J’admettrai, Françoise, qu’à votre jeune âge les huit heures refusées par l’hexamètre ci-dessus aux paresseux soient excusables. Cela vous permet encore de vous coucher à onze heures pour vous lever à huit. Ma préférence est pour ces deux dernières heures. Non pas que je vous conseille de passer toutes vos soirées au théâtre ou dans le monde: si vous épousez Maxime, il n’y faudra pas songer, et d’ailleurs ce n’est guère enviable. Mais la soirée au logis, dès qu’elle est organisée, est un des moments les plus agréables et les plus fructueux de la vie. Convenons que presque dans aucun ménage parisien elle n’est organisée. Dépenser sa soirée dehors jusqu’à deux heures du matin, ou se coucher à neuf heures si l’on ne sort pas, voilà le régime de nos concitoyens. Il est imbécile. Entre neuf heures du soir et cette heure du coucher qui se place fort bien de onze heures à minuit, il y a pour les âmes soucieuses de leur progrès personnel un laps de temps précieux. Sans crainte d’être dérangé ou distrait on peut alors lire, écrire, ou simplement méditer, bien mieux que dans le brouhaha fiévreux de la journée parisienne. N’usât-on que deux fois par semaine de ces heures nocturnes, songez, Françoise, qu’elles suffiraient, dans l’espace de deux années, à un esprit prompt comme le vôtre, pour apprendre une langue usuelle, pour connaître les chefs-d’œuvre d’une littérature, pour accomplir un progrès décisif dans une science, dans la technique d’un art. Oh! je vous en prie, chère enfant, ne supprimez pas de vos projets l’usage studieux de quelques soirs par semaine! Quand certaines femmes que je connais, et qui sont d’honnêtes et charmantes femmes, regardent en arrière et se remémorent les soirs de leur vie entre vingt-cinq et trente-cinq ans, il me semble qu’elles doivent rougir d’avoir si vainement jeté au vent une monnaie précieuse...

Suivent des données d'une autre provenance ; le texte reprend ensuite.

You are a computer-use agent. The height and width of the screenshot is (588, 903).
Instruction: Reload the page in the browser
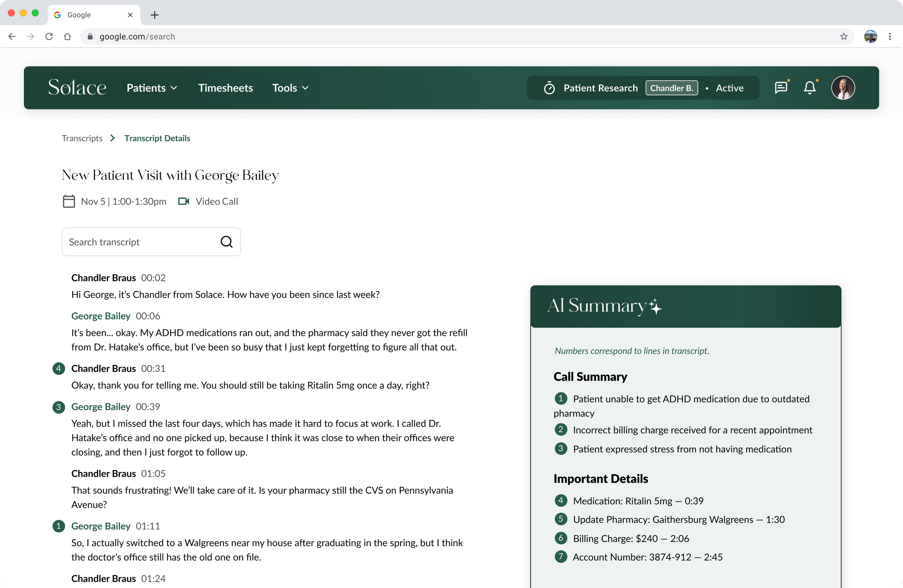pos(49,36)
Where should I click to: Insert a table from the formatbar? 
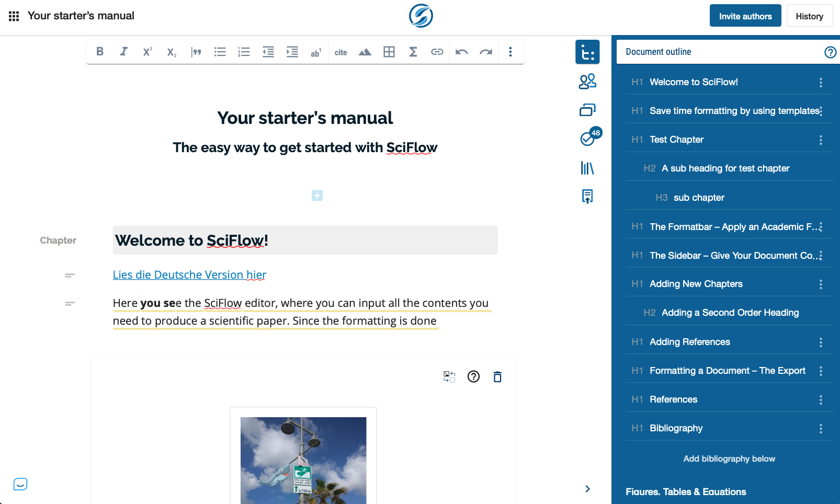click(389, 51)
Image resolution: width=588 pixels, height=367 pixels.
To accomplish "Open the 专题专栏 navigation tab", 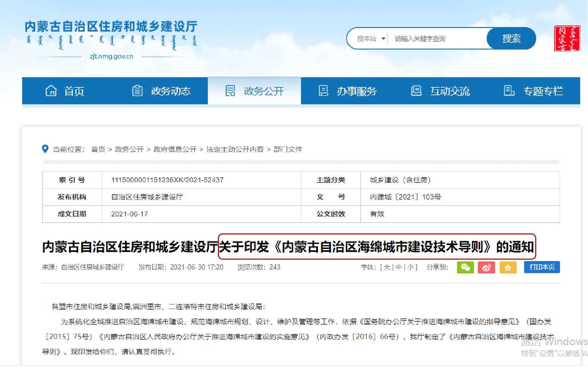I will (533, 91).
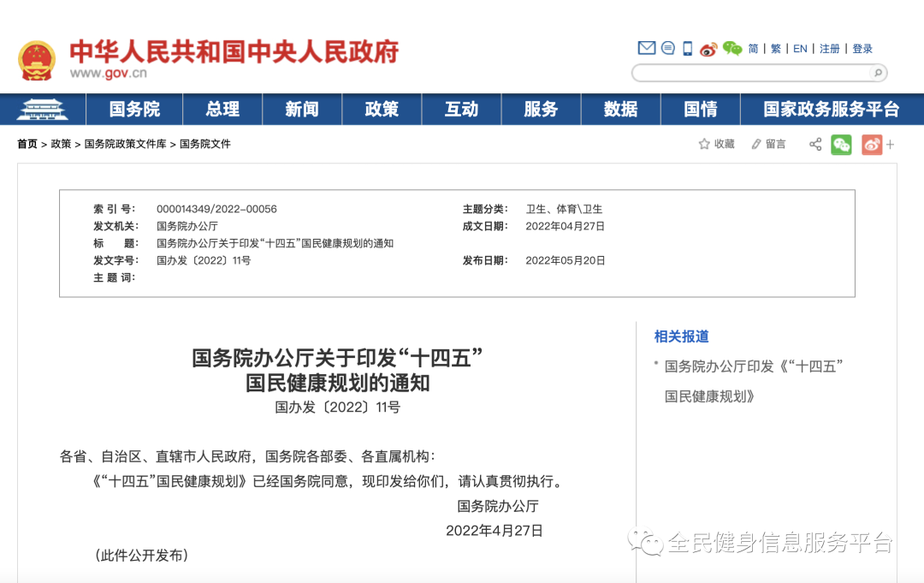Click inside the search input field

click(x=753, y=73)
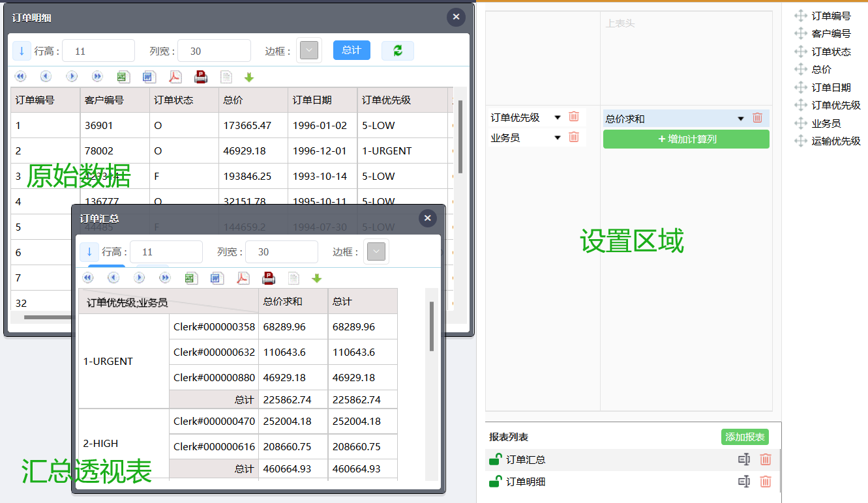Click print icon in 订单汇总 toolbar

(268, 278)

Me voilà, Françoise, au bout de mon papier; c’est donc ma prochaine lettre qui vous proposera une règle des heures diurnes.


XXIII

La jambe d’une dame âgée.—Reprise du programme: les heures de veille.—Influence de la jeunesse sur le mobilier.—Les travaux choisis.—Système de la nervure centrale.—L’art consolateur.—Beauté et noblesse de la règle.

Les inévitables incidents qui surgissent autour de tous les projets humains, dès qu’ils exigent le concours de plusieurs volontés, encombrent et retardent les décisions définitives. Voilà-t-il pas, chère enfant, que la grand’mère de notre saint-cyrien—personne autoritaire avec d’autant plus de raison qu’elle résume les espérances dotales de Maxime—s’avise d’avoir un accès de goutte rhumatismale! Sa jambe, allongée dans un soigneux emmaillotage sur un tabouret articulé, barre provisoirement la route à vos communes espérances. La vieille dame ne veut s’occuper que de son mal tant qu’elle souffre. Que faire, Françoise? Je vous l’ai dit au cours de ma dernière lettre: continuer le labeur et le perfectionnement quotidiens avec plus de minutieuse application que jamais.—Sans rêver?... Non pas; mais en ordonnant, en réglant votre rêve même. Bientôt, vous serez libre, vos études achevées; bientôt, peut-être, vous serez épouse, vos souhaits accomplis... Achevons d’établir ensemble le plan utile de ces heureuses journées que vous trouvez lentes à venir, mais qui accourent vers vous cependant, de l’horizon de la vie, aussi rapides qu’elles s’enfuiront lorsque vous voudrez les retenir.

Nous sommes d’accord, Françoise, sur ce point qu’il n’est pas de vie régulière compatible avec l’irrégularité de dormir. Nous avons, élargissant la mesure concédée par l’hexamètre latin, réservé huit heures au sommeil. Ces huit heures pourront être parfois diminuées par un coucher plus tardif; mais l’heure du lever doit être constante, tout au moins au cours de chaque saison. Restent à distribuer les seize heures de veille entre les travaux imposés, les travaux choisis et les divertissements.

J’appelle travaux imposés ceux qui sont la conséquence du rôle social: et le plus humble, la plus humble d’entre nous, ont leur rôle social comme les plus marquants.